→ Selected passage:
※ ※ ※

Hi all!

We are trying to introduce function and lambda into TableGen in ⚙ D148915 [TableGen] Introduce function and lambda.
The original need come from modeling RISCV Vector Scheduler in ⚙ D146198 [RISCV] Make Latency/ResourceCycles relevant to LMUL. Though we can define some subroutines via Using Classes as Subroutines, but sometimes we need to pass function(lambda) as template arguments.

We have implemented something like below.

1. The design

1.1 Function Type

The type of a function is represented as:

function<rettype[, argtype ]*>

This type represents a function who returns a value of the rettype and may have several argument types argtype (can be empty). The return type and argument type are arbitrary; it can even be another function type.
Two function types are compatible if their return type and argument types are compatible.

1.2 Function

A function statement defines an function that can be called.

FunctionDefinition: "function" FunctionID Function
FunctionID: TokIdentifier
Function: FunctionArgList ":" ReturnType FunctionBody
FunctionArgList: "(" (Declaration ("," `Declaration`)*)? ")"
ReturnType: Type
FunctionBody: "{" FunctionBodyItem+ "}"
FunctionBodyItem: Return
                   :| Defvar
                   :| Assert
Return: "return" Value ";"

A function can be parameterized by a list of “function arguments” whose values can be used in the function’s body.

If a function argument is not assigned a default value with =, it is uninitialized (has the “value” ?) and must be specified in the function argument list when the function is called (required argument). If an argument is assigned a default value, then it need not be specified in the argument list (optional argument). In the declaration, all required function arguments must precede any optional arguments. The function argument default values are evaluated from left to right.

The name of function is treated as a function reference to itself. As a result, the function name literals can be used in arguments as values with compatible function types.

Recursive function is supported(see 3. Example).

1.2 Lambda (anonymous function)

A lambda (or anonymous function) can be defined by keyword function.

LambdaDefinition: "function" Function

A lambda is a function with anonymous name and all captured variables. It can be treated as a function reference to the anonymous function, so it can even be returned.

Beside arguments and variables defined by defvar in inner scope, a lambda can capture outer variables(like iterator of foreach statement; arguments of outer class, multiclass or function; variables defined by defvar in outer scope). In particular, the priorities of variable capture are:

1. Variables defined by defvar in inner scope.
2. Arguments of lambda.
3. Variables defined by defvar in outer scope.
4. Iterator of foreach statement.
5. Arguments of outer class, multiclass or function.
6. Variables in global scope…

Currently, the fields of a class can’t be captured.

1.3 Function call

The function can be called with funcname(args). However, there is a grammar ambiguity between DAG and function call. For example:

  (op1 (op2 a, b), c) <=> (op1(op2 a, b), c)

※ ※ ※

→ Data excerpt:
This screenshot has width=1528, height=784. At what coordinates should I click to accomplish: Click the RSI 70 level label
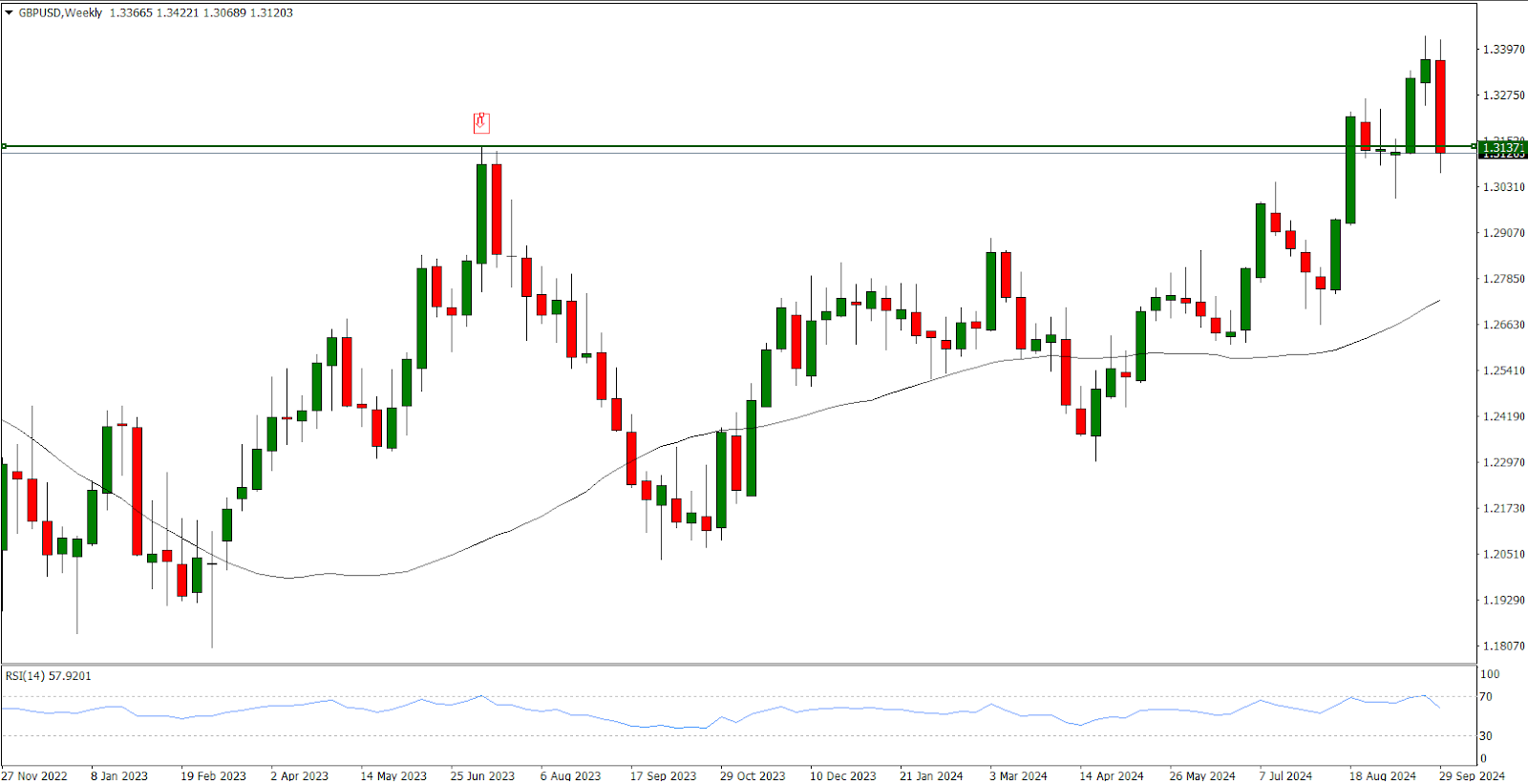(x=1485, y=697)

※ ※ ※

→ Written problem 1: Reproduce the stretch of the TableGen function and lambda post from "This type represents" through "another function type.".
→ Written problem 2: Recast the paragraph of the TableGen function and lambda post that begins "If a function argument is not assigned" as a short bulleted list that keeps its main facts.

→ Task output 1:
This type represents a function who returns a value of the rettype and may have several argument types argtype (can be empty). The return type and argument type are arbitrary; it can even be another function type.

→ Task output 2:
- An argument with no default value assigned with = is uninitialized (has the value ?). It is a required argument and must be specified when the function is called.
- An argument with a default value is an optional argument and need not be specified.
- In the declaration, all required arguments must precede any optional arguments.
- Default values are evaluated from left to right.